The problem
The reply should contain the full listing exactly as written and no pictures at all.
*** Opening of Provided material ***
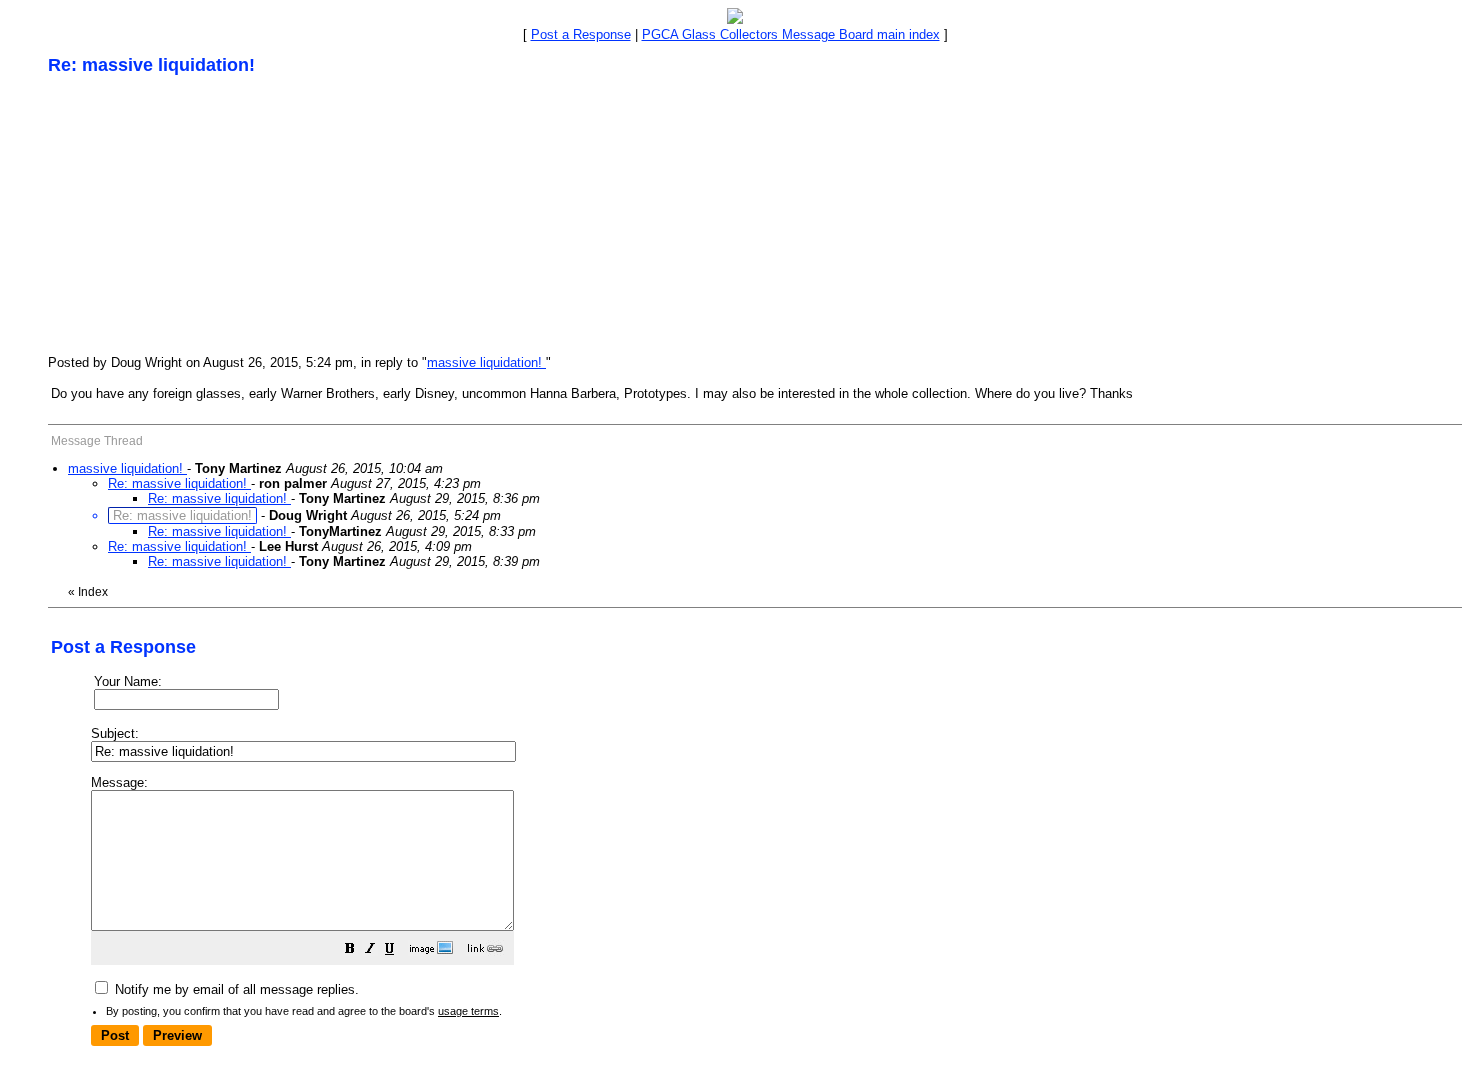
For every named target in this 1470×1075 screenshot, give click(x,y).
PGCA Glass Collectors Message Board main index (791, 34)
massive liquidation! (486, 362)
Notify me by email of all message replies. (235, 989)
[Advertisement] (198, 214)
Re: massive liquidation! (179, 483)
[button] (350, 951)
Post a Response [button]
*** Close of Provided material ***
Answer to the exercise
For every named target in this 1470×1075 screenshot, give click(x,y).
PGCA Glass Collectors Message Board main index (791, 34)
massive liquidation! (486, 362)
Notify me by email of all message replies. (235, 989)
[Advertisement] (198, 214)
Re: massive liquidation! (179, 483)
[button] (350, 951)
Post a Response [button]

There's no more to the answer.